Если бы на бок упали мы с трактором, не сидели бы сегодня тут за столом.
– Ой, бай! Зато сейчас ты одна «кировец» имеешь, – разжевывая мягкий свежий курт, вставил отец. – Кому попало такую машину не дадут. Значит ты, айналайын, не простая трактористка. Ты джигит среди всех. Олжаксы мастер – это раз. И на тебя вся страна смотрит с уважением – это два.
Сидели и болтали до полуночи. И старики не ушли. И не устал никто. Хорошо было. Уютно и тепло на душе у каждого. Никто не думал больше о прошлом, не вспоминал сегодняшнее и будущего никто не трогал больше. Потому, что будущее – это всегда тайна великая. И трепать её попусту – грех большой.
Утром Витёк уже трясся в автобусе по трасе Кайдурун-Кустанай. Думал, что напишет и как. Жалел заранее о том, о чём точно писать не станет. Не потому, что не хочет. А просто редактор посмотрит на него как на дурачка, живущего за забором великой социалистической стройки и не знающего законов советской пропаганды.
И не знала Айжан, и Нурлан не знал, а корреспондент молодой начинающий
тем более, куда повернёт замечательную женщину Айжан Курумбаеву её добрая судьба. Через несколько лет она станет Героем Социалистического труда, честно заслужит два Ордена Ленина, станет лауреатом Государственной премии своей Республики КазССР, потом будет членом ЦК КПСС огромной страны, депутатом Верховного Совета СССР, членом Президиума Верховного Совета СССР, делегатом двух съездов КПСС и членом Ревизионной комиссии компартии страны, заместителем председателя Совета Национальностей СССР.

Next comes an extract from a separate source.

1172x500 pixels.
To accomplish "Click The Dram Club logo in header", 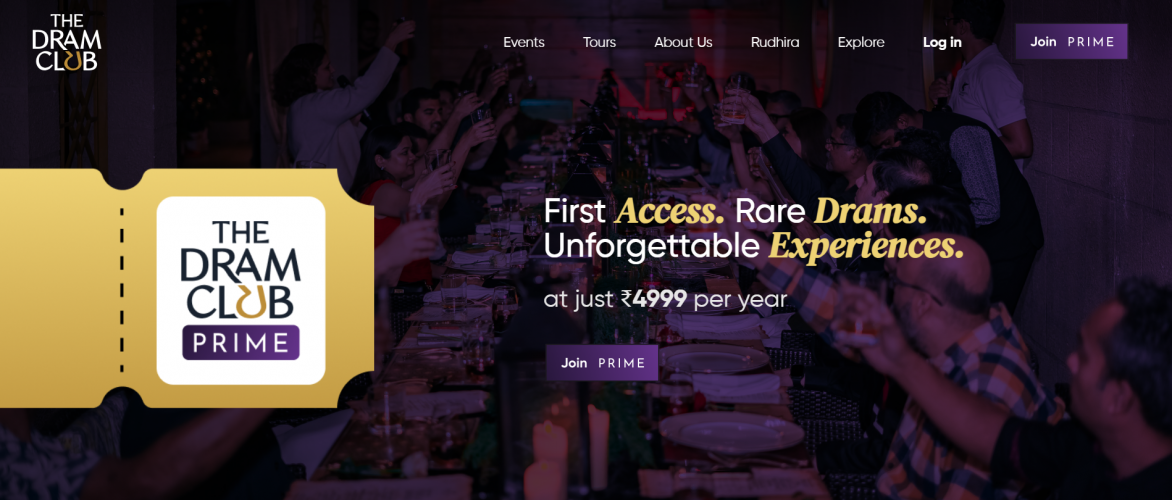I will [67, 43].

Не знал этого наперёд никто.
Она перестанет работать на тракторе и всё свободное от заседаний в верхах время будет тратить не на своё здоровье, плохое к тому времени, а на помощь простым людям, которые, я уверен, всем сердцем благодарны ей и сегодня, когда душа этой замечательной женщины живет вечную жизнь в Божьей любви и милости.
Глава двадцать первая
***
Все имена и фамилии действующих лиц, а также названия населенных пунктов кроме г. Кустаная изменены автором по этическим соображениям
***
На весь совхоз Корчагина имелось всего пять, но зато очень замечательных громкоговорителей. Точно таких, какие на каждой центральной улице в Кустанае и в городском парке. Красивые такие серебристые рупоры размером с пятнадцатилитровое ведро. Орали они так при желании радиотехника, что мёртвых, конечно, не могли поднять, но живых, спящих мёртвым сном после трудов на благо или после пьянки убойной – запросто. Включали их редко, потому народ привычки к громким звукам не имел. И действовали аккорды бравого марша на каждого как ударная волна от огромной бомбы, безжалостно сносящая ранним утром с кроватей ни в чём не повинных мирных жителей.
Правда, бомбардировка мощной музыкой случалась только по праздникам крупным, всенародным. Так что в целом население психических травм, считай, и не имело в связи с небольшим числом таких великих дней. Так, наблюдался, конечно, инстинктивный перепуг, но быстро проходил. Ещё до начала торжественной встречи праздника с последующим переходом в питейно-закусочную стадию, когда хоть «Аврора» над ухом стреляй – не заметит никто.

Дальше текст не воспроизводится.